Moción de censura o el remedio y la enfermedad

Ya no se trata de rumores, calumnias, ataques o noticias falsas. La reciente sentencia de la Audiencia Nacional en el Caso Gürtel coloca las sosas en un plano distinto muchísimo más grave y nos coloca ante territorio inexplorado.

La sentencia estima probada la existencia de un esquema eficaz y auténtico de corrupción institucionalizada inserto en el PP con una caja B y, también de enorme gravedad, niega credibilidad al testimonio del propio Presidente del Gobierno. Nada menos. Con esta sentencia, queda gravemente dañada, incluso hundida, la autoridad política, moral y ciudadana del Presidente del Gobierno, lo que le debería inhabilitar para seguir gobernando.

Si es que hay un mínimo de coherencia y patriotismo en el mismo, su inmediata reacción debía haber sido presentar su dimisión y convocar elecciones generales para que la ciudadanía eligiera el camino a seguir ante esta dramática situación. No lo ha hecho ni es esperable que lo haga. En ese caso, lo principal es lograr que dimita. ¿Cabe pensar en que pretenda seguir “gobernando” en lo que serían más años perdidos cuando hay problemas muy graves a enfrentar y tratar de resolver? Esta es una opción claramente descartable con un presidente “zombie”, y aislado y sin “auctoritas”. Un suicidio colectivo que hay que rechazar.

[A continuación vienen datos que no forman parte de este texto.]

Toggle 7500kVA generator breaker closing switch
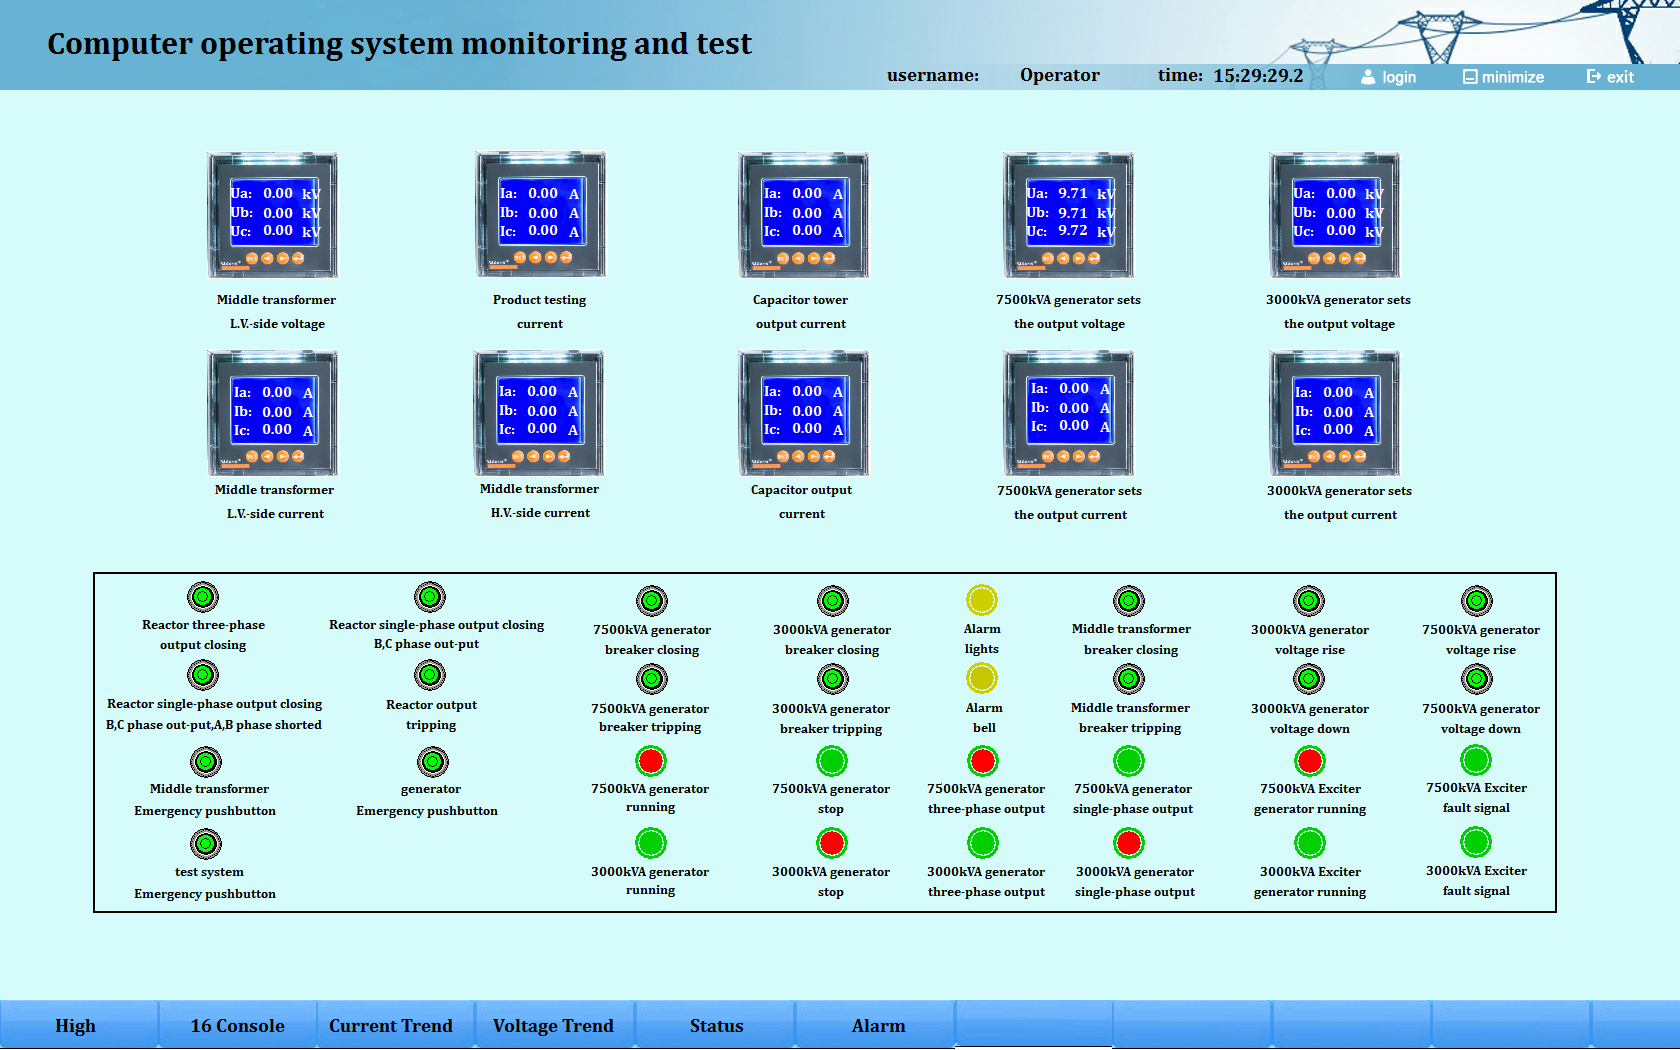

Ante esta situación ¿qué ofrece el primer partido de la oposición, el PSOE, el primero precisamente en salir con su propuesta de moción de censura constructiva, la permitida por la Constitución? Parece que el secretario general de ese partido (hay que personalizar este decisión en él por lo que se ha ido conociendo del proceso interno de decisión), opta por dar a conocer el texto de lo que pretende y tratar de lograr los imprescindibles apoyos en votos en el Congreso con un planteamiento de “El que esté de acuerdo que me siga”, con mínimo o nulo margen, `parece, de negociación. En principio…

También en principio está bastante claro que la iniciativa no reunirá el apoyo imprescindible y fracasará. Depende principalmente de lo que decida Ciudadanos que rechaza un gobierno PSOE aunque sea por escaso tiempo hasta las elecciones, seguramente porque no confía en esa brevedad proclamada por Sánchez. Y porque sabe o intuye que no es lo mismo encarar unas elecciones desde el gobierno que desde la oposición. De no sumarse Ciudadanos entraríamos en un opción que es, como mínimo, tan desastrosa como la de Rajoy siguiendo “al frente” (es un decir) del gobierno con las huestes del PP. Es desastrosa porque esa opción de gobierno de Sánchez en caso de prosperar habría contado con el apoyo de los votos de lo peor del Hemiciclo, empezando por los golpistas “indepes” que siguen insistiendo en su labor de zapa de las instituciones y en sus actividades ilegales y supremacistas. No minusvaloremos el atractivo que el nacionalismo y sus diversas formas mantienen sobre el PSOE con un influyente submarino como es el PSC.Y también con el apoyo de Podemos con su permanente oportunismo (enfermedad infantil, ejemplo destacado el reciente de la mansión) y su nula fiabilidad. En suma, rechazables compañeros de viaje que harían que el remedio fuera peor que la enfermedad.

Así las cosas a estas alturas del campeonato, lo más probable es el fracaso de la moción de censura con la consecuencia de que Rajoy seguiría “gobernando”. Pero no cabe descartar lo improbable, eso es la política. Por ejemplo, que a  Rajoy le de un ataque de responsabilidad patriótica, dimita y convoque elecciones. O que los calculistas perennes de Ciudadanos decidan que es mejor llegar a un acuerdo con el PSOE y apoyen la moción y a partir de ahí se pueda llegar al número suficiente de compañeros de viaje mínimamente presentables aunque no será fácil. Así con esos acuerdos iríamos entrando en lo que parece va a ser nuestro inmediato porvenir: un “sistema a la italiana”, guste o no. Siempre quedará al final la posibilidad de un presidente del gobierno procedente del FMI. La superortodoxia económica como valor supremo.